> _Stated task_
Copy out, word for word, the rows from the one containing "The height and" through the one containing "will [243, 396].", and nothing else.

> _Working data_
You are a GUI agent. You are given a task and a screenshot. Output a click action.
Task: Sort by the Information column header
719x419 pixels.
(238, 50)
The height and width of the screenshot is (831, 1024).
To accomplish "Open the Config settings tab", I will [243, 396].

* * *

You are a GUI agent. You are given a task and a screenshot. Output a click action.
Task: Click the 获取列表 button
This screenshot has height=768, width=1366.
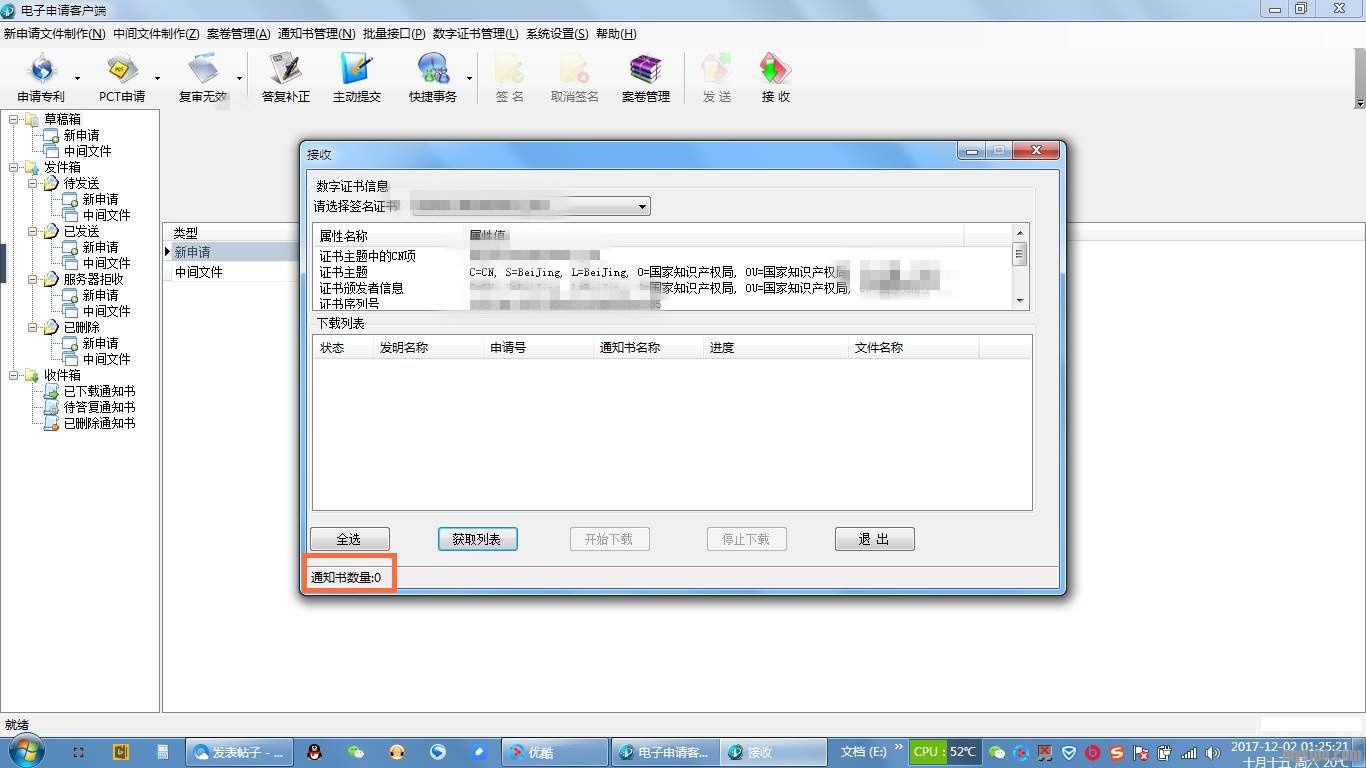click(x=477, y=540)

--

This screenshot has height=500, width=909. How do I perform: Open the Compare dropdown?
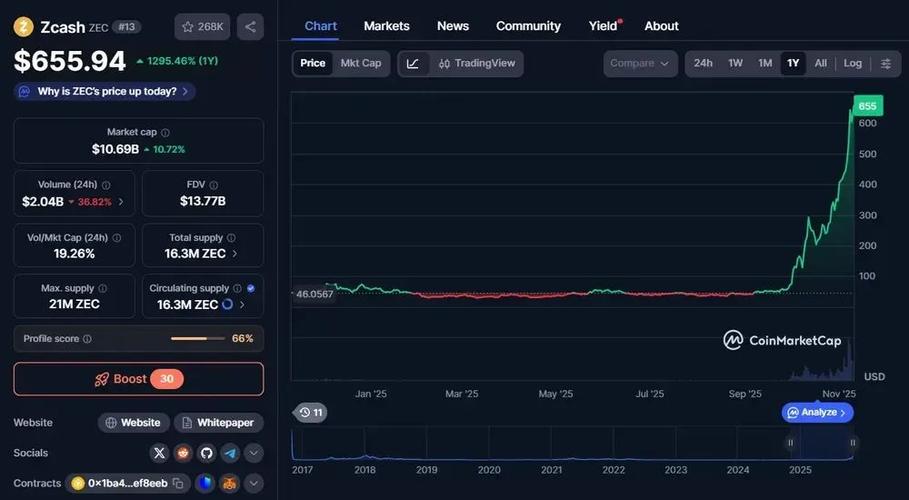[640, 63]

> _Output for this task_
The height and width of the screenshot is (831, 1024).
To accomplish "Open the Config settings tab", I will [243, 396].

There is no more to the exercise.